Given text:
** START **

Sunday, October 11, 2015

Filtering using Scala Parser Combinators

Filtering using Scala Parser Combinators


So I got interesting task to enable record filtering according to some rules that we get from configuration represented as text.
well so far we know two things :
1. we need a filter that accepts a record as an input and might return a record as its output :
def filter(record:Record ):Option[Record]
2. we need to get a text with some kind of rule e.g "foo = 'FOO'" , "bar = 8", "buz IS NOT NULL " and AND / OR combinations . where foo/bar/buz are record's attributes
*well I know that "null" is a dirty word in FP but that was the requirement since it was a mix-in with java project.
Following the rule of three so is our todo list :
  1. parse the text
  2. evaluate it's Boolean expression in a form of Abstract Syntax Tree.
  3. filter according the Boolean evaluation.
The complete Source Code can be found here (you are more than welcome to contribute ) Parser Combinators to the rescue
Inspired by this excellent post an introduction to scala parser combinators and by this stackoverflow answer .
let's start writing the preserved words that we will use :
object FilterConstants{
  val And = "AND"
  val OR = "OR"

** END **

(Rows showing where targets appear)

** START **

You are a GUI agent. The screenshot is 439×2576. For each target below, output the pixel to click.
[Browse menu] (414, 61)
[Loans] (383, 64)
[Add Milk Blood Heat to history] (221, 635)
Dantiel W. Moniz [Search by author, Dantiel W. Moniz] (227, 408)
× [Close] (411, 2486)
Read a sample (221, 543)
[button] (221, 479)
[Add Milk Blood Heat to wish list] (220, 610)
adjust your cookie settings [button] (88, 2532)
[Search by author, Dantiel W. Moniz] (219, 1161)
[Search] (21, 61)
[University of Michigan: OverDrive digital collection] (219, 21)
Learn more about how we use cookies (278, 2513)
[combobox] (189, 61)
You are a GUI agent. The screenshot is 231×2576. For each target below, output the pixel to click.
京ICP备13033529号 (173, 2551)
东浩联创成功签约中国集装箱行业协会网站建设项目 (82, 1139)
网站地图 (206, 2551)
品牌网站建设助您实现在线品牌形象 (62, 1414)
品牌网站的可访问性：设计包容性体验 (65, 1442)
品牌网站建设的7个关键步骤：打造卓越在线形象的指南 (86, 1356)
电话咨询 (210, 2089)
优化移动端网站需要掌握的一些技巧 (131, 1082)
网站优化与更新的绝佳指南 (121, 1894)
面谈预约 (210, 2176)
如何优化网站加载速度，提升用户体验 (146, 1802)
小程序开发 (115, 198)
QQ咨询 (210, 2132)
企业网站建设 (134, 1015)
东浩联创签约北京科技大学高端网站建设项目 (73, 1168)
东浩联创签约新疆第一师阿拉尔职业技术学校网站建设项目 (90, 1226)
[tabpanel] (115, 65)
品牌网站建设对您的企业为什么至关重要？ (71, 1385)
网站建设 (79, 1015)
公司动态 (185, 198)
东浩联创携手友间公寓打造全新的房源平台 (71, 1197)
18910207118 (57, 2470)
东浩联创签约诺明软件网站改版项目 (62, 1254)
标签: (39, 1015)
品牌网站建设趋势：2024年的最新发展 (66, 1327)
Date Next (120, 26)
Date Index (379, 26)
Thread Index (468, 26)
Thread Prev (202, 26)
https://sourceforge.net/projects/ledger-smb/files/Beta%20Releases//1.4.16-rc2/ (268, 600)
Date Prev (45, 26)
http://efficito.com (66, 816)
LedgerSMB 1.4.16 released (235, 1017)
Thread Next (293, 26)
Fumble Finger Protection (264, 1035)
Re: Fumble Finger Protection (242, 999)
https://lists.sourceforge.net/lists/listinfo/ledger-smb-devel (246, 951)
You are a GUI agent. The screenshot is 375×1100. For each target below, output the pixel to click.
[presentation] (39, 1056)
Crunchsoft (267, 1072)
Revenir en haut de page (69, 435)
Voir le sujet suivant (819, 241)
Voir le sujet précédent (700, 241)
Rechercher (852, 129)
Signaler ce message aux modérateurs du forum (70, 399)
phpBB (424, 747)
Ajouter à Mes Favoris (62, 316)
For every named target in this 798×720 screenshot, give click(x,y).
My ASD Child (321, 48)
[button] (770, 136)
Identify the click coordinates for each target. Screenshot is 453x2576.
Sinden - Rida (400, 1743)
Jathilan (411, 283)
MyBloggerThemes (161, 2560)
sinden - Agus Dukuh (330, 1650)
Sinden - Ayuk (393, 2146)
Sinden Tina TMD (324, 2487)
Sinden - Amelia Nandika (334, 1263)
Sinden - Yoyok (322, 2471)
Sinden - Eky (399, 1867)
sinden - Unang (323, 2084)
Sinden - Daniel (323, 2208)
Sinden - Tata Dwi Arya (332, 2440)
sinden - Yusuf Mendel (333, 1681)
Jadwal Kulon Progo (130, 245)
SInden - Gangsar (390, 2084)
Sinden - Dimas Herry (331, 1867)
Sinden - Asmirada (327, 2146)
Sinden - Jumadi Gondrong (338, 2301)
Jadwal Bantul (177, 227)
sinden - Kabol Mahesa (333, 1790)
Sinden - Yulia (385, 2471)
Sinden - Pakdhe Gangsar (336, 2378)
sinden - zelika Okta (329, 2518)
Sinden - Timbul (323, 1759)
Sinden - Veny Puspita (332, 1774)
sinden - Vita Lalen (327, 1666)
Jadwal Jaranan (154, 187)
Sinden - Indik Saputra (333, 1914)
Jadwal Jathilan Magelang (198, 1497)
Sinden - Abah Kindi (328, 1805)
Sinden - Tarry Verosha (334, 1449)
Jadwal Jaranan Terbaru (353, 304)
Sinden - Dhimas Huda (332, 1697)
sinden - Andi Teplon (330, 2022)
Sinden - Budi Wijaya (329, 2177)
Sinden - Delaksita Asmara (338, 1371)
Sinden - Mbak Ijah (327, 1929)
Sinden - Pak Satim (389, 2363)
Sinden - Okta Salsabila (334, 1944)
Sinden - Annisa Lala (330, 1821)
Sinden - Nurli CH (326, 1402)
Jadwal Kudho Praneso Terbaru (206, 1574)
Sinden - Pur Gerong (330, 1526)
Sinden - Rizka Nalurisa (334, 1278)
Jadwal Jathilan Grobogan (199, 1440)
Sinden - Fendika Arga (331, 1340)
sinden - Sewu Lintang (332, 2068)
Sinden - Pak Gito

** END **

The exercise:
Pick up the post on filtering records with Scala parser combinators at the point where it stops, and continue it.

Reply to the task:
  val UnaryAnd = "&&"
  val UnaryOr = "||"
  val Equals = "="
  val NotEquals = "!="
  val Greater = ">"
  val Smaller = "<"
  val GreaterOrEqual = ">="
  val SmallerOrEqual = "<="
  val IsNull = "IS NULL"
  val IsNotNull = "IS NOT NULL"
}
and add our AST objects
next let's write the parser it self for that we will need extend JavaTokenParsers and PackratParsers . since JavaTokenParsers enables us to capture text using regex we need to do a little override to inherited regex of the string literal in order to capture single quote text .
object ASTObjects {
  sealed abstract class AST

  sealed abstract class BooleanExpression extends AST

  sealed abstract class Constant extends AST

  case class BooleanOperation(op: String, lhs: BooleanExpression, rhs: BooleanExpression) extends BooleanExpression

  case class Comparison[T <: Constant](lhs: Constant,op: String) extends BooleanExpression

  case class LRComparison (lhs: Variable, op: String, rhs: Constant) extends BooleanExpression

  case class NumericConstant(value: Double) extends Constant

  case object NullConstant extends Constant

  case class DateConstant(value: Date) extends Constant

  case class TimestampConstant(value: Timestamp) extends Constant

  case class StringConstant(value: String) extends Constant

  case object EmptyConstant extends Constant

  case class Variable(name: String) extends Constant {
    def eval(env: Map[String, Constant]) = env(name)

    override def toString = name
  }
}

The Parser

trait ConditionParser extends JavaTokenParsers with PackratParsers {
  import FilterConstants._
  override def stringLiteral: Parser[String] =  """(["'])[^"']*\1""".r
  var  simpleDateFormat:SimpleDateFormat = new SimpleDateFormat("yyyy-mm-dd")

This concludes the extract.